Ecovillages are roads to sustainability, yet it appears that the Turkish government prefers highways to destruction. Ecovillage Güneşköy, close to Ankara, and the surrounding forests are in danger. Inci Gökmen and Ali Gökmen, co-founders of Güneşköy, report.
Güneşköy – Sun Village Ecovillage Initiative was started as a cooperative by ten people living in Ankara, the capitol of Turkey. Ten years ago, 7.5 hectars of land, located next to a traditional village was bought. No agricultural activity had been done on the land before, it was covered with stones and the soil was poor. Part of the land was cleared of stones and the soil was enriched organically. Certified organic farming started and was coupled with community supported agriculture. A mudbrick house, a strawbale building, and a big greenhouse was built in Güneşköy. A project for the use of vegetable oil in a tractor for agricultural use was developed.

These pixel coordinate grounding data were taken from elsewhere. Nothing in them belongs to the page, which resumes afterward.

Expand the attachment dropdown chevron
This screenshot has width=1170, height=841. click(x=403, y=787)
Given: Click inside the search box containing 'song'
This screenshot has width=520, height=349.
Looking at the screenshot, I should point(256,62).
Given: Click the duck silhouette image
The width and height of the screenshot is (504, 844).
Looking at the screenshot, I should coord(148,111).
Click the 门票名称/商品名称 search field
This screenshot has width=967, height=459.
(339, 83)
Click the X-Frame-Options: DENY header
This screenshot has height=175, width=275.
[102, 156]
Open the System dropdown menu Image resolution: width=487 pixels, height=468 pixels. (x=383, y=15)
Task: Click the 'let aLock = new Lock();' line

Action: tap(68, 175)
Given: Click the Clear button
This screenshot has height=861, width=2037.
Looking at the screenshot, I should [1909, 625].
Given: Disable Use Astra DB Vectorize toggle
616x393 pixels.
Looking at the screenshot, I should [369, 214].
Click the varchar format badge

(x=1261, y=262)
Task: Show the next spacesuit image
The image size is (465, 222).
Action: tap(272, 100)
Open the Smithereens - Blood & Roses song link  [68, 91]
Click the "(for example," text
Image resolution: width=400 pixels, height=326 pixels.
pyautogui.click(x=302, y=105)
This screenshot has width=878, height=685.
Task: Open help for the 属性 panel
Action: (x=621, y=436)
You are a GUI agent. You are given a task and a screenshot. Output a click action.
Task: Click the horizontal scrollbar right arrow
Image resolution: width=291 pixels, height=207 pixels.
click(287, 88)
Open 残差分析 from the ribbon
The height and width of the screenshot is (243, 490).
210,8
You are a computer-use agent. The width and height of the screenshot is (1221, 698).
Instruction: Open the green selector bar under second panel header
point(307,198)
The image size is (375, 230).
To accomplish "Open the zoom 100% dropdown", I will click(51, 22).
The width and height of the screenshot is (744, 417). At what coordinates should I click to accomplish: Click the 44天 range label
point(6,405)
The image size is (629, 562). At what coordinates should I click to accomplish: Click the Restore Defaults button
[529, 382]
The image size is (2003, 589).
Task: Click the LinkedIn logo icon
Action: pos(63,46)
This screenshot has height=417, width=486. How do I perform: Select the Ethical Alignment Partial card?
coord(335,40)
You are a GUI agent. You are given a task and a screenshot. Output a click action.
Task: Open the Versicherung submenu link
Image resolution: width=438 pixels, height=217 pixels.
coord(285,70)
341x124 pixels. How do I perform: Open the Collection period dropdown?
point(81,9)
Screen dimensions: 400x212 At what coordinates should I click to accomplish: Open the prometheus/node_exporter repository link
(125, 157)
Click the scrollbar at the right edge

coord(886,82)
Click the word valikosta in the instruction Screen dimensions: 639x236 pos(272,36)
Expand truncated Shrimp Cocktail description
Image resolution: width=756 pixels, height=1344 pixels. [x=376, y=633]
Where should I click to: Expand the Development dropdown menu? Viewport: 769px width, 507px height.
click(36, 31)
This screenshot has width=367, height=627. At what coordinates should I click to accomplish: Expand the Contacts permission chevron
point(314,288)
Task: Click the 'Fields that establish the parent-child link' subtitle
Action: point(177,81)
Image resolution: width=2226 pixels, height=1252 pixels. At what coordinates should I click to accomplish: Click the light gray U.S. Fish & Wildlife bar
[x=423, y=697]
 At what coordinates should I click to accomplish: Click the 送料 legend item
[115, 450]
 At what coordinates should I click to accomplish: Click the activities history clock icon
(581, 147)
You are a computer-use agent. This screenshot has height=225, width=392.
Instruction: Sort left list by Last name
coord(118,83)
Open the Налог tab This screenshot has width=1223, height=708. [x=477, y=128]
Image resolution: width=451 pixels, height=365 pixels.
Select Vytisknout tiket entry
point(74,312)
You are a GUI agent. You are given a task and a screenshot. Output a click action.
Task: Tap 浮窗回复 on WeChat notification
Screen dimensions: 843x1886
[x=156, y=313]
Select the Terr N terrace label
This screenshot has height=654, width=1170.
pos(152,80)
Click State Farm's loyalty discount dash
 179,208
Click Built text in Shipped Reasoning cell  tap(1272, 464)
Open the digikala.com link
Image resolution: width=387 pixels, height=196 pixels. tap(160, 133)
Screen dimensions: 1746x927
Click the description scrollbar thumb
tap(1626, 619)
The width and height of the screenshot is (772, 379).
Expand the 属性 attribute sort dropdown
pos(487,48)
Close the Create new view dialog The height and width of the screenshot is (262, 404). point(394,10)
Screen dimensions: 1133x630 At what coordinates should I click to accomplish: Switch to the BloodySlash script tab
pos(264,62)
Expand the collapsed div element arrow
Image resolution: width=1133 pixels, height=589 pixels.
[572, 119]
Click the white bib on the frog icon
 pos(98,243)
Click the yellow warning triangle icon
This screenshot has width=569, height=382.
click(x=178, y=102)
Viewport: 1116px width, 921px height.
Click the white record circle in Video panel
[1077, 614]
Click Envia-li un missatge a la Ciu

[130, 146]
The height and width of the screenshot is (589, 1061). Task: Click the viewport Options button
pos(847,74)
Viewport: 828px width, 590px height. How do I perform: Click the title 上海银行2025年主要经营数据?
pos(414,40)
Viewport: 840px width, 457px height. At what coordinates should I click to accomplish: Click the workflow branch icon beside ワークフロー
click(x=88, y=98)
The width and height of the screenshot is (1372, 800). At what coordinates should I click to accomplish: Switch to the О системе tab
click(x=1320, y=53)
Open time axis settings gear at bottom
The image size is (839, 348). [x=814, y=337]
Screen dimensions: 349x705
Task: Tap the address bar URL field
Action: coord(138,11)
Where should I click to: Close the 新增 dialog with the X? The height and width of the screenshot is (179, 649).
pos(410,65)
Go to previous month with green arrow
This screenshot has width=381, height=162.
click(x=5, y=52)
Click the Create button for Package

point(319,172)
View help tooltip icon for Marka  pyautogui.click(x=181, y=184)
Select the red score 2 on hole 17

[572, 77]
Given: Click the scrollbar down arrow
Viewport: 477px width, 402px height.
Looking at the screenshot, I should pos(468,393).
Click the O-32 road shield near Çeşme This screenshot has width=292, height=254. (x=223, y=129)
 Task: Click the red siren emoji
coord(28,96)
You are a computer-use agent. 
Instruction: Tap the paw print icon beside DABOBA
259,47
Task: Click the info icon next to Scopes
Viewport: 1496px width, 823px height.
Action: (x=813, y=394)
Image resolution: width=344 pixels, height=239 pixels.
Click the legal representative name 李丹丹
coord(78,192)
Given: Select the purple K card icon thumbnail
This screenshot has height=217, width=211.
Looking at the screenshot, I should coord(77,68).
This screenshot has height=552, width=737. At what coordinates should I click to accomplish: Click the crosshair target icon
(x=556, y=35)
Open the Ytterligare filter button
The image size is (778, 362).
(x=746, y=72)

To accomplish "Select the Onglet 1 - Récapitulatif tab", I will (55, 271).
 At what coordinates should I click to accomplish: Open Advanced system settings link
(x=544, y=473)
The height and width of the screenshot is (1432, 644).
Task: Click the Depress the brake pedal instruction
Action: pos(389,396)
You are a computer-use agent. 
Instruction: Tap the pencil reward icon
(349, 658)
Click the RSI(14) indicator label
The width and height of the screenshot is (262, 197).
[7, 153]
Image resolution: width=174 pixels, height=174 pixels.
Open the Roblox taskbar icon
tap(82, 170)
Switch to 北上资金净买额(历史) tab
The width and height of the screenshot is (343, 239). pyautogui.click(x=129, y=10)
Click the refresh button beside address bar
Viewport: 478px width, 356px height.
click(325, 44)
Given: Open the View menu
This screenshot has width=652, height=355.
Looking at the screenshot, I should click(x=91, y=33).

It become a role model for the neighbours living in the local traditional village, and some of the villagers started doing certified organic farming.
However, a dangerous development threatens this promising project: Two years ago the government initiated a fast train project that will pass right through the land of Güneşköy. Railroad construction would not only demolish the land but ruin all the energy given to the land and to the projects!
In Turkey the priority of present government is to construct highways, train tracks, multi-story buildings for residences, business, shopping centers, etc, all for the ‘growth of the economy’. Doing these “mega projects” without consulting the people whose lives will be affected by the changes is a common trend in Turkey. Several villages were emptied for mining activities and the building of small hydro-electric dam projects.
Last summer, the municipality of İstanbul started to build a shopping mall and expensive residences in Gezi Park, in the heart of Istanbul. When they started to cut the trees in Gezi Park, a group of young people started to camp in the construction site to protect the trees and the park. Yet early in the morning the workers of the municipality burned their tents. This catalysed bigger protests in Istanbul and all around Turkey. Millions were on the streets day and night, taking part in some very creative and peaceful protests.
Yet the protestors were treated badly by the police, with tons of tear gas, water canons and brutality used upon them. Seven young protestors were killed, thousands were hospitalised, lost their eyes and were very badly injured. The whole country has been turned into an open laboratory, where the future effects of heavy exposure to these chemicals will be closely monitored in the coming years, as the use of these chemicals is forbidden even in war.
Some of the protestors were charged with being terrorists and put into jails. 2700 students, 60 journalists, and several writers are still in jail for participating in protests and writing in newspapers or books. The seeds of fear were planted in the brains of millions of people in Turkey. The Gezi protests lasted about 3 months – and the park was saved.
We hope to save our ecovillage, too.
In the summer of 2013, the municipality of Ankara began the construction of a 4+4-lane highway, separating the two residential areas with a wall. The highway construction started illegally without waiting for the completion of legal processes. The municipality did not inform the residents living only 10-15 meters away from this highway.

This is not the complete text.